#### PROVIDED INFORMATION

********

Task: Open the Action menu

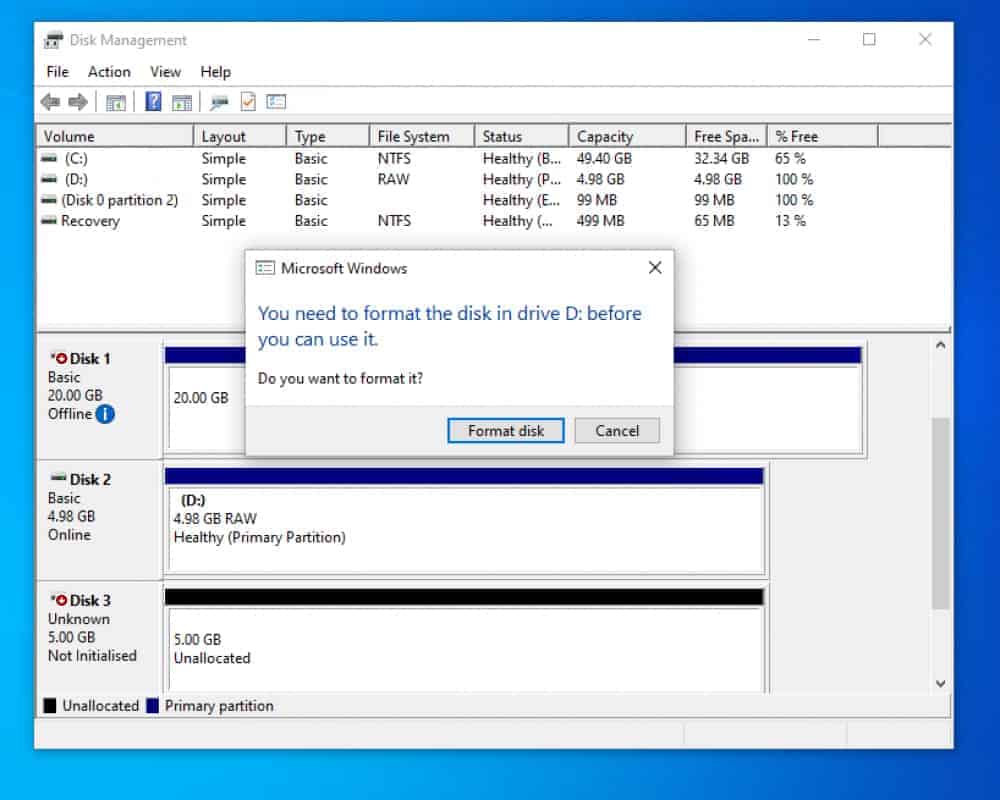Action: pyautogui.click(x=108, y=71)
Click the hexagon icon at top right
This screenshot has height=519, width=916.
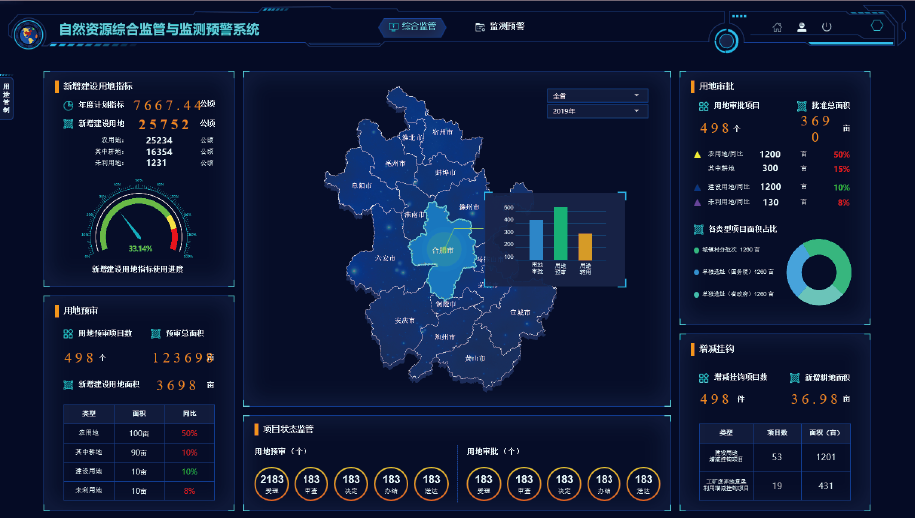[x=877, y=26]
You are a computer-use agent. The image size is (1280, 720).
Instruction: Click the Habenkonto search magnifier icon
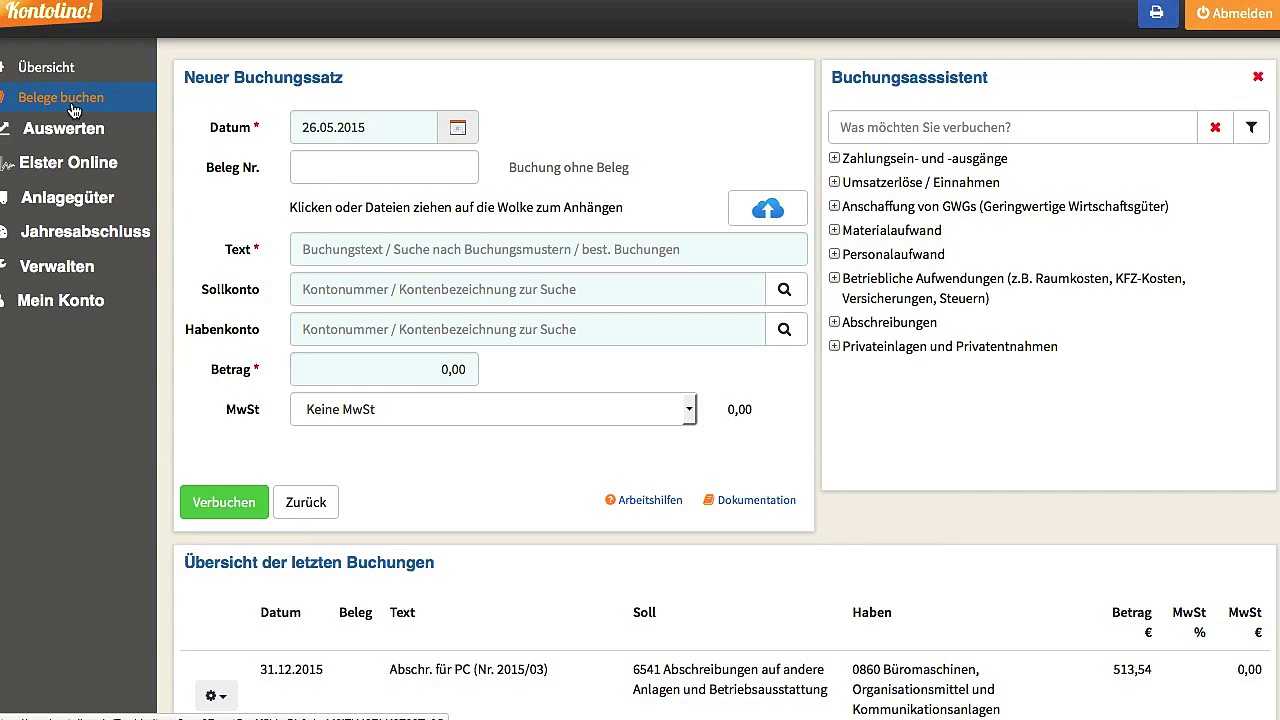785,329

********

#### WHAT IS NEEDED
From the line containing "Click the hexagon icon at top right" through the last line of the records, both included, output those lines exactly and nothing else; skip the pictures.

#### ANSWER
Click the hexagon icon at top right
This screenshot has height=519, width=916.
[x=877, y=26]
You are a computer-use agent. The image size is (1280, 720).
Instruction: Click the Habenkonto search magnifier icon
785,329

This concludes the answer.